While online ad content is inundated with “action, intensity and humor, what you don’t see very much is love,” says PJ Pereira, co-founder of integrated agency Pereira & O’Dell. So when Intel and Toshiba turned to the agency to craft a fan-centric social film to promote Toshiba’s Portégé Ultrabook and Intel software, they decided to make it an online coming-of-age love story.
The twist is that the lead character Alex, wakes up every day in a different body. That way dozens of ordinary people could be portray Alex in the film’s six weekly episodes which ran Aug. 16-Sept. 20.
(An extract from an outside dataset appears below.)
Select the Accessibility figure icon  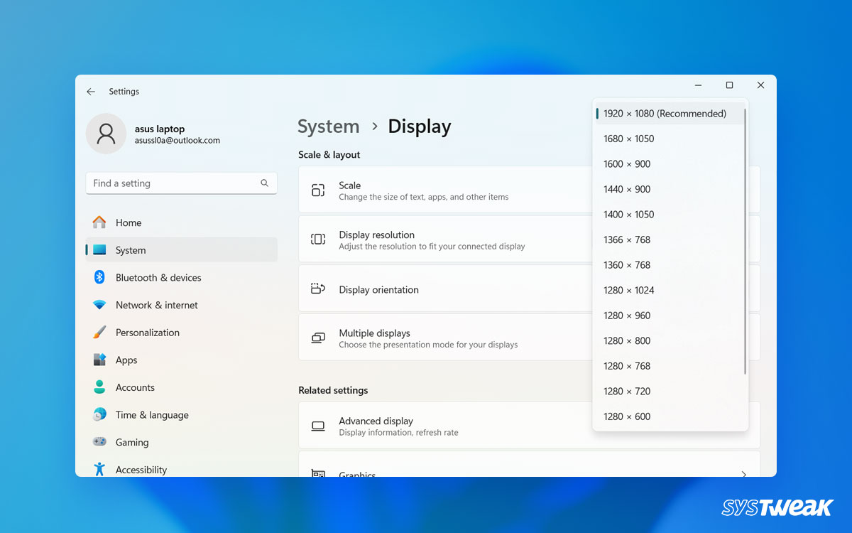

Going romantic turned out to be a good bet. The film attracted 55 million views and 94,000 Facebook “likes” by early October, said a Pereira & O’Dell rep. For three weeks in August, it remained the top viral video ad, according to Visible Measures.
Dubbed “The Beauty Inside” to tie to the iconic “Intel Inside” tag, the project attracted more than 4,000 people to audition to portray Alex, if only for a second. Using a Facebook app, they recorded themselves reading a script. Then they asked friends to like their audition videos, which helped their chances of getting chosen and built buzz for the film. Director Drake Doremus made the final selection of 26 people who appeared in The Beauty Inside. An additional 50 were featured on the film’s branded Facebook timeline via photos and videos. Auditions were held right up to the day before the last episode.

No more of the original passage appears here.